DAILY DIGEST: Could a simpler Delta tunnel solve years of conflict?; Oroville Dam: DWR says spillway will be done by deadline; California’s first big winter snowstorm headed for the Sierra; Can the Bay Area design its way out of sea level rise?; and more …

In California water news today, Could a simpler Delta tunnel solve years of conflict?; Oroville Dam: DWR says spillway will be done by deadline; California's first big winter snowstorm headed for the Sierra; ‘Time is of the essence': Fisheries face uncertainty; Can the Bay Area design its way out of sea level rise; Memorandum brings new hope to clean up the New River; Rising temperatures are sucking water out of the Colorado River; and more …

On the calendar today …

In the news today …

Could a simpler Delta tunnel solve years of conflict?  “California’s ambitious plan to build two giant water tunnels under the West’s largest estuary has been deemed too expensive by some of the water utilities that would have to pay for it.

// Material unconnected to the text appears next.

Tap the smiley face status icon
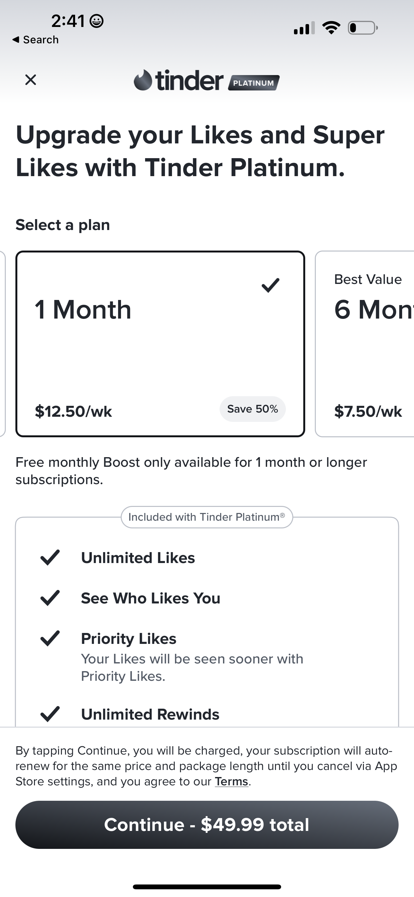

As a result, attention is turning back to a cheaper option: One tunnel instead of two.  On October 17, the board of directors of the Santa Clara Valley Water District unanimously rejected the $17 billion twin-tunnel project, known as WaterFix, and instead expressed support for a smaller, single-tunnel alternative. The district serves more than 1 million people in Silicon Valley. … ”  Read more from Water Deeply here:  Could a simpler Delta tunnel solve years of conflict?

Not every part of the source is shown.